Tornerò là presto, a metà novembre e fino alla fine del mese. Compresa la visita del papa. Per condividere con loro…
Vi confermo che l’Italia c’è, con la sua politica, con la sua valorosa e apprezzata Ambasciata, con la sua Agenzia per la cooperazione e lo sviluppo tenacemente impegnata. La cultura, il cinema italiano, il Made in Italy sono presenti a Rangoon grazie alle iniziative dell’Ambasciata. Anche nelle sedi internazionali l’Italia si muove con saggezza…
Capisco il silenzio di Aung San Suu Kyi. Talvolta non vi sono parole per dire pesi così grandi, o contraddizioni così dolorose, o di fronte a interessi di potere coperti dall’ipocrisia. Capisco la sua accelerazione, sa che il tempo è questo. Il tempo per lei è sempre stato “ora”. So che lavora tantissimo. E medita.
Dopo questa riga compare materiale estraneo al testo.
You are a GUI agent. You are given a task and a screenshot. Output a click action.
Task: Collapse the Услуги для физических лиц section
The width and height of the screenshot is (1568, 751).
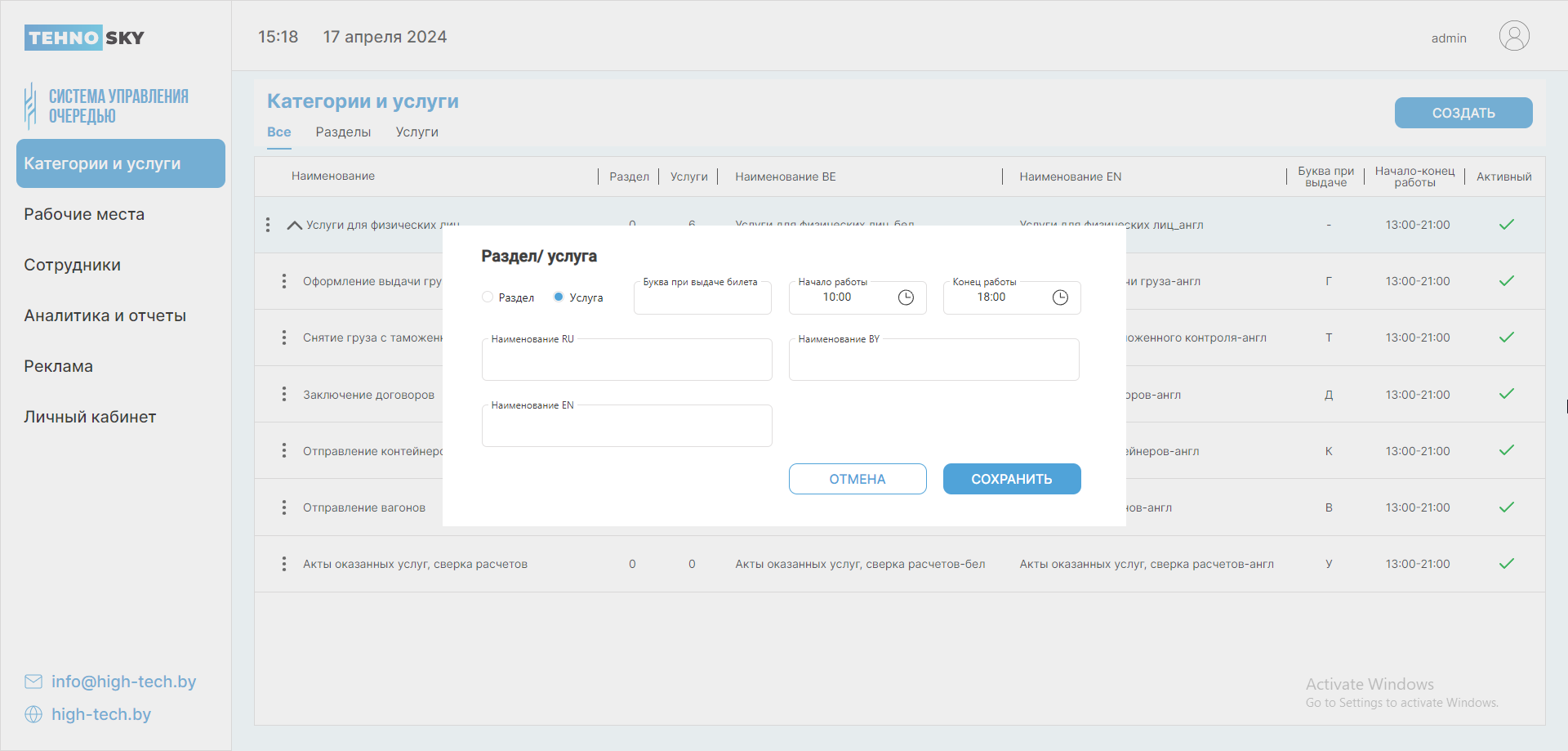point(295,226)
Internazionale di questa settimana così intitolava la copertina: “La fine della favola birmana”. La Birmania è sempre stata un dramma, dietro il fascino della sua bellezza e del suo spirito. È questo che stentiamo a capire, la grande sofferenza di cui oggi è parte anche la tragedia dei rohingya. Ma la favola vive, nel grande coraggio di un popolo, nella volontà di riscatto. È questo che incarna Aung San Suu Kyi. Pochi al mondo sono come lei. Diceva Caterina da Siena: “È meglio perdere la reputazione che la carità”. In Birmania a vivere ci vuole coraggio, e pazienza, si pagano dei prezzi. Si capisce il valore della vita e della politica. Sono la stessa cosa. Avremmo bisogno qui di questo spirito. Il mio spirito, lì, si sente a casa.
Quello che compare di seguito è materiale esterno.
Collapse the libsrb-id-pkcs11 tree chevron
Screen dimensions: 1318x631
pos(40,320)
Grazie a tutti voi di essere parte di questa storia.
Albertina
Non si capisce NULLA. Mi unisco a Fabrizio Mastrofini nel biasimare il tono ambiguo e nebuloso dell’articolo, cercate di essere chiari. Così è inutile.
Non capisco bene. Eppure le domande sono semplici. 1. I Rohingya sono perseguitati sì o no? 2. Il governo (e la presidente) lo sa o no? 3. il governo è capace di fermare gli attacchi contro le minoranze o no? 4. Il governo è attaccato dai media occidentali e/o dalle industrie che pagano i media? Lo si dica chiaro con nomi e cognomi. Il resto è melassa sentimentale. Grazie.